14 DE DEZEMBRO, 2009
por lucascanavarro

Descobri outro dia um café parecido com muitos outros na Frankfurter Allee. O único diferencial é que lá se come um ciabatta com mozzarella e tomate ao pesto sem igual em Berlim. É preciso esperar um bocado, porém, até que você de fato possa tascar um pedaço do dito cujo. Mesmo que não fosse esse o caso, seria impossível não notar a pessoa por trás do balcão.

Uma mulher que beira, talvez, os quarenta anos, de olhos azuis e longos cabelos louros, comanda seu exército de um homem só para atender à vasta clientela que enche diariamente aquele cantinho escondido do bairro de Friedrichshain, movida pela comida saborosa, pelo bom café, pelos preços justos, ou quem sabe somente mesmo pela graciosa atendente.

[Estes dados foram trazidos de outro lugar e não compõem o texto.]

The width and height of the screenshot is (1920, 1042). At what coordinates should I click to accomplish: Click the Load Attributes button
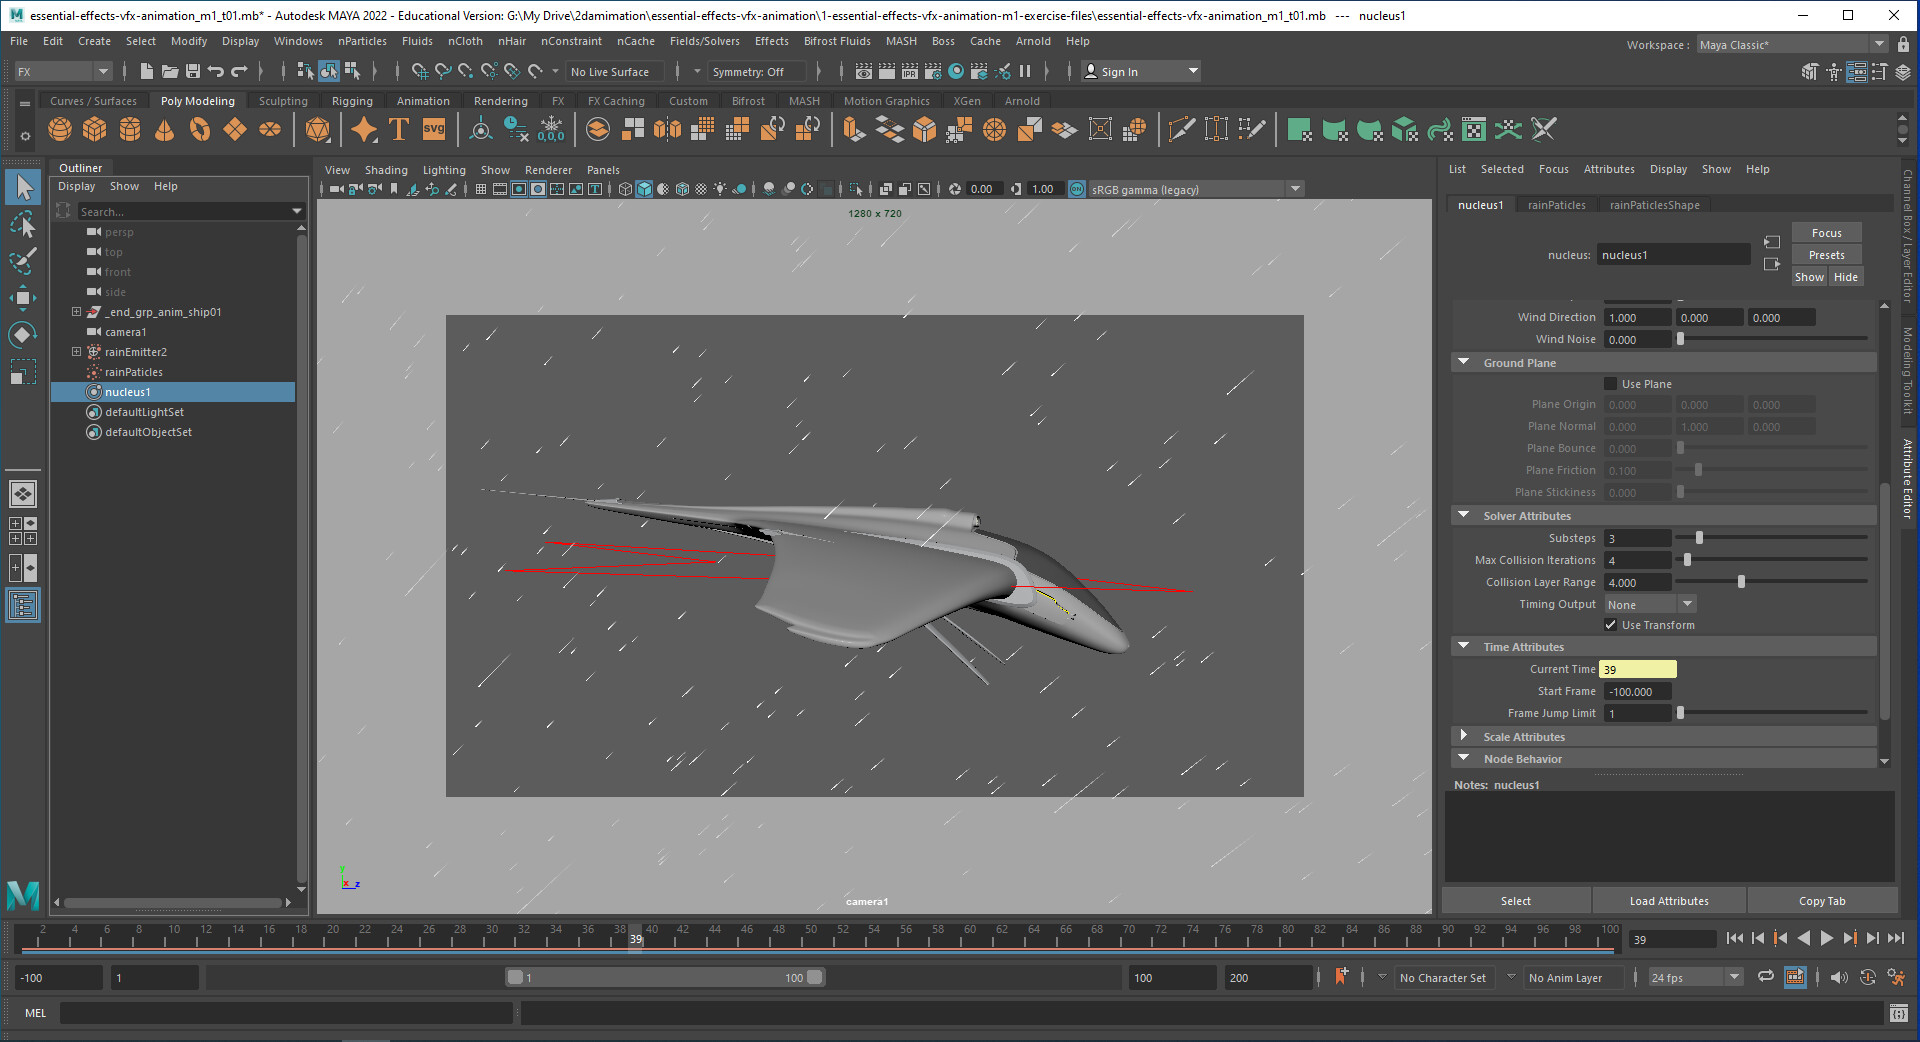click(x=1668, y=901)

Prática comum em Berlim, a moça do café exerce as funções que num café no Rio, por exemplo, seriam exercidas por cinco diferentes pessoas: manipula o dinheiro no caixa, limpa as mesas, prepara o café, coloca o pão da chapa, esquenta a sopa, e por aí vai. Tudo com um sorriso no rosto, sem esquecer o que falta, sem errar o pedido, sem dar o troco errado. Aqui, como, acredito, na maior parte do mundo, nem sempre os atendentes são assim. A cara fechada não é exclusividade dos garçons sexagenários do Lamas. E olha que eles não precisam dar o troco enquanto escutam o pedido de outra pessoa, no meio do preparo de um café, e não se esquece que a sopa tá esquentando lá dentro! E olha aquela mesa ali, os caras levantaram, tem que tirar os pratos sujos! E não esquece de avisar ao jovem ali que o sanduíche já, já tá pronto… Faltavam 5 minutos para o reinício das aulas e meu pão ainda não estava pronto. Comi com pressa, mas nem um pouco incomodado com isso.

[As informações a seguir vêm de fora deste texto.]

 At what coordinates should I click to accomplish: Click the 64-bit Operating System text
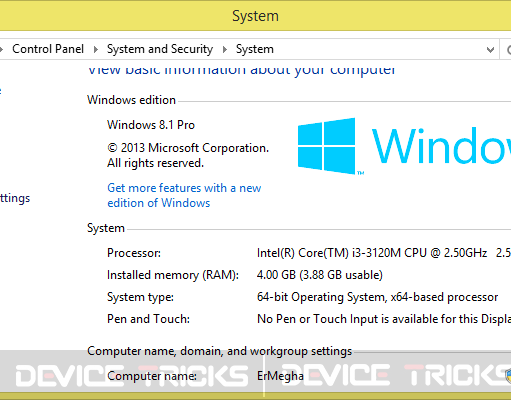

Decidi ir lá congratular a moça do café, ou quem sabe perguntar como poderia falar com o dono do estabelecimento. Sabendo que há uma escola de alemão nos arredores, ela sempre procura falar o idioma de forma bem clara e justa, sem tatibitate. Para poder me expressar devidamente, porém, preparei o discurso em inglês. Me levantei da mesa para dizer àquela mulher o quanto eu admirava sua beleza trabalhadora, e como ela deveria ter orgulho de si mesma, caso ainda não tivesse. Talvez ninguém tenha dito isso a ela um dia, pensei. Um grupo de cinco pessoas formava fila no caixa, checando que croissants estavam lá, que tipo de chai tomariam hoje. Ela não estava lá. Preparava um café ou colocava um pão na chapa. O relógio batia 11h32, abri a porta da rua e calei meu elogio num blog.